--- Dataset records ---
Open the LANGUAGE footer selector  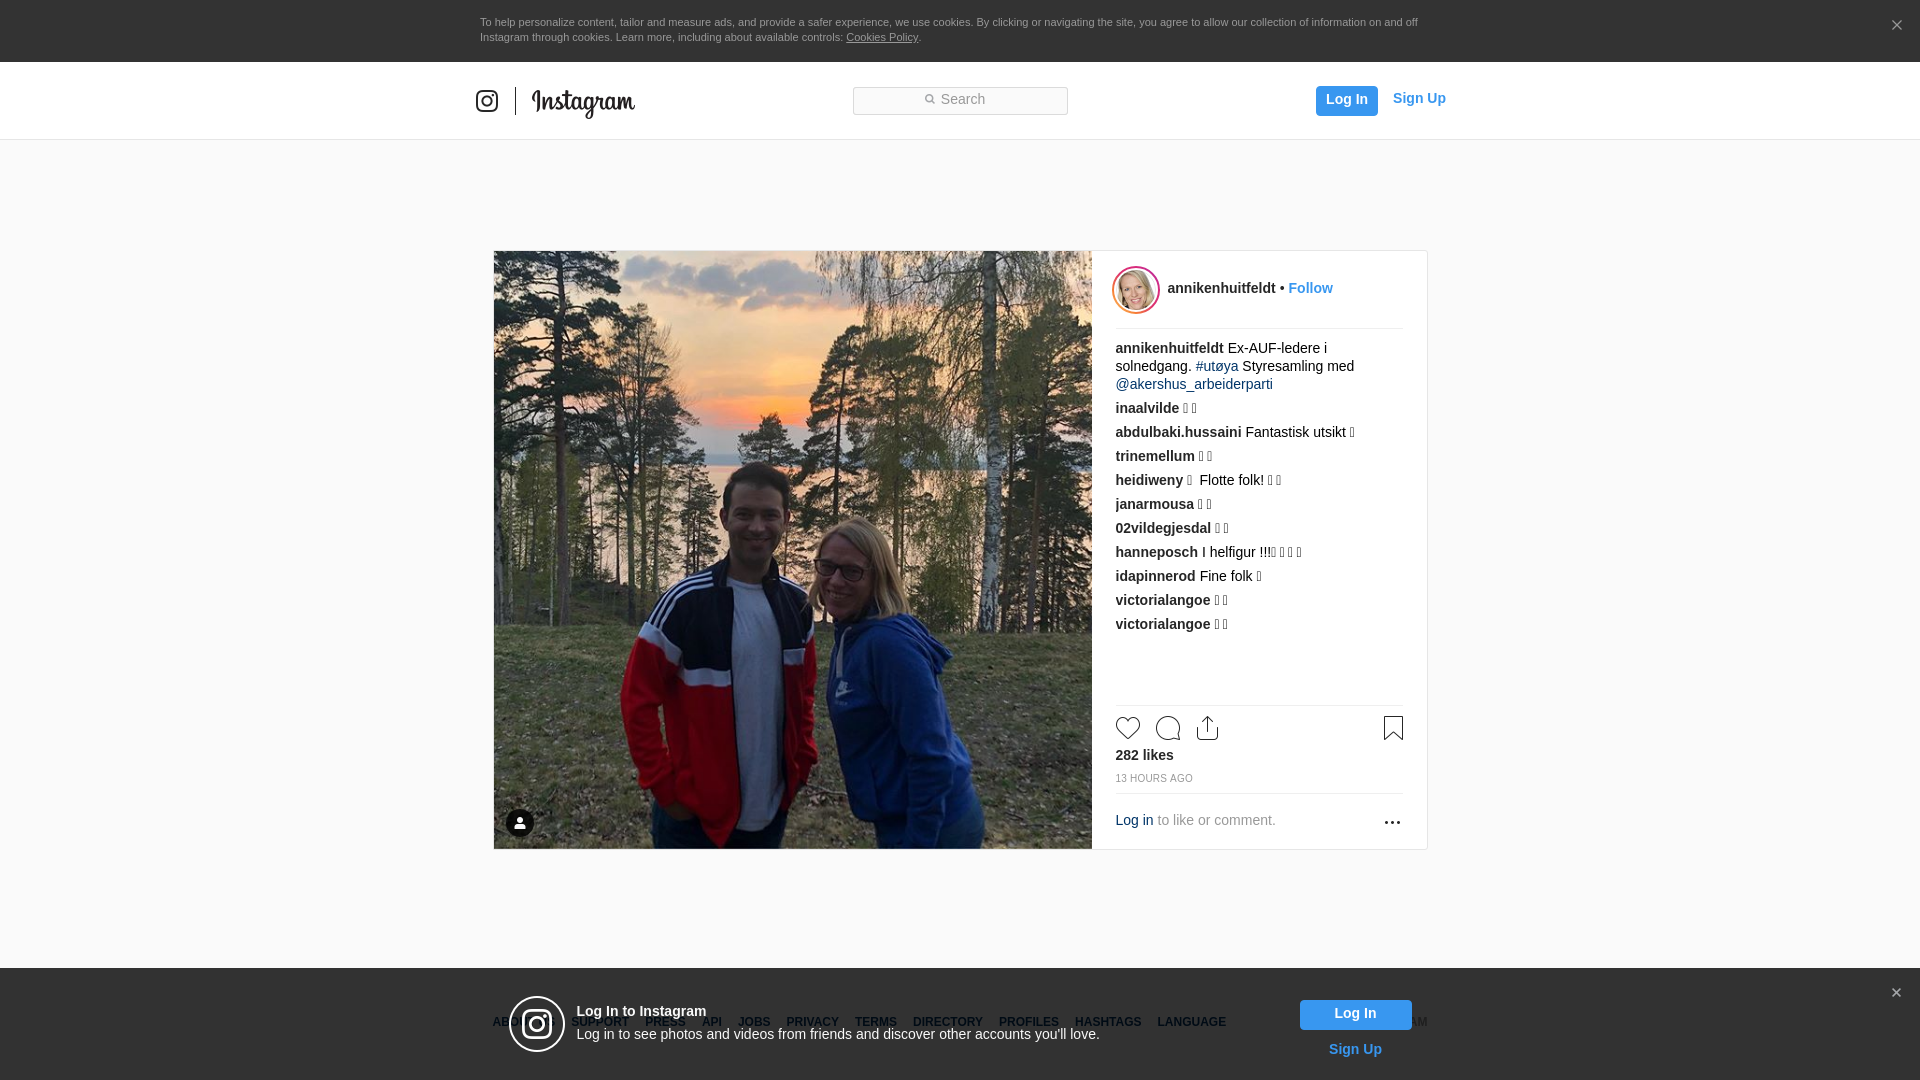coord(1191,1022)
---
--- Dataset records ---
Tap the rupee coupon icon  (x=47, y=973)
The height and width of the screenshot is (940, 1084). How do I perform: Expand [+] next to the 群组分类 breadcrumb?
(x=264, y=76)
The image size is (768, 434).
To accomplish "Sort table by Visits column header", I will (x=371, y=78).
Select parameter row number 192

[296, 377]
---
- What is asked -
Return each line in the records that contains the string "will". Matching is case-sensitive.

- Task solution -
To accomplish "Sort table by Visits column header", I will (x=371, y=78).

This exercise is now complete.